§ What you will do
Reproduce the lines starting at the one containing "You are a GUI" and ending at the one containing "This screenshot has width=1537, height=672.", with "navbar" changed to "navigation bar" and nothing else altered.

§ Dataset records

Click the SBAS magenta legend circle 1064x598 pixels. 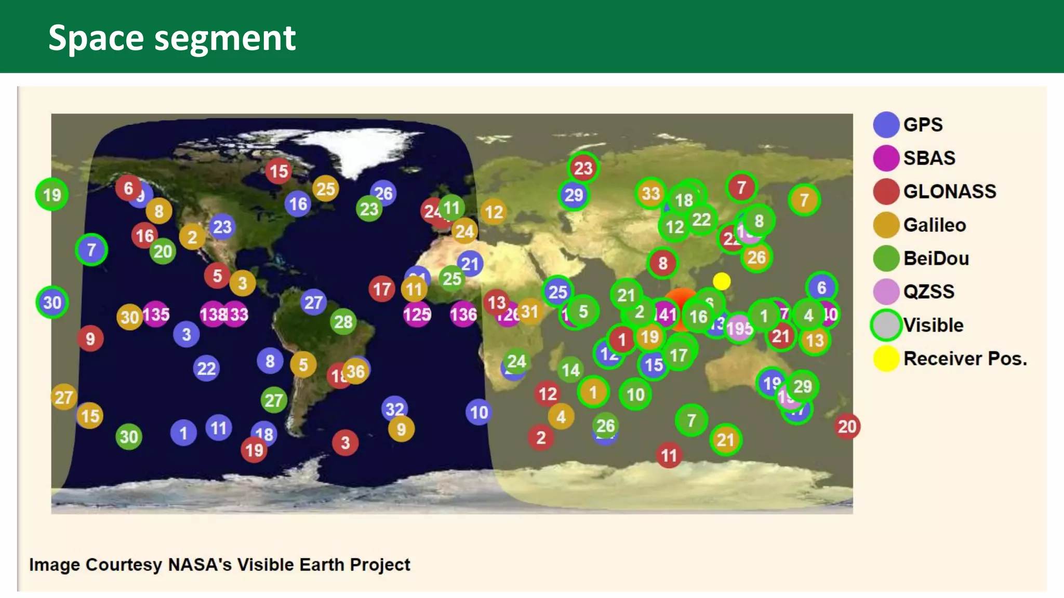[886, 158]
--
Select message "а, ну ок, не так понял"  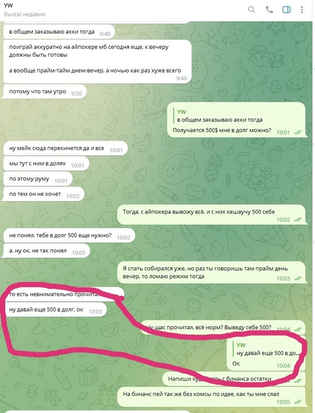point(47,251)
--
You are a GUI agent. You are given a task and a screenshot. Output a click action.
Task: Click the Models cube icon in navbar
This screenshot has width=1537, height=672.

§ Solved exercise
You are a GUI agent. You are given a task and a screenshot. Output a click action.
Task: Click the Models cube icon in navigation bar
This screenshot has width=1537, height=672.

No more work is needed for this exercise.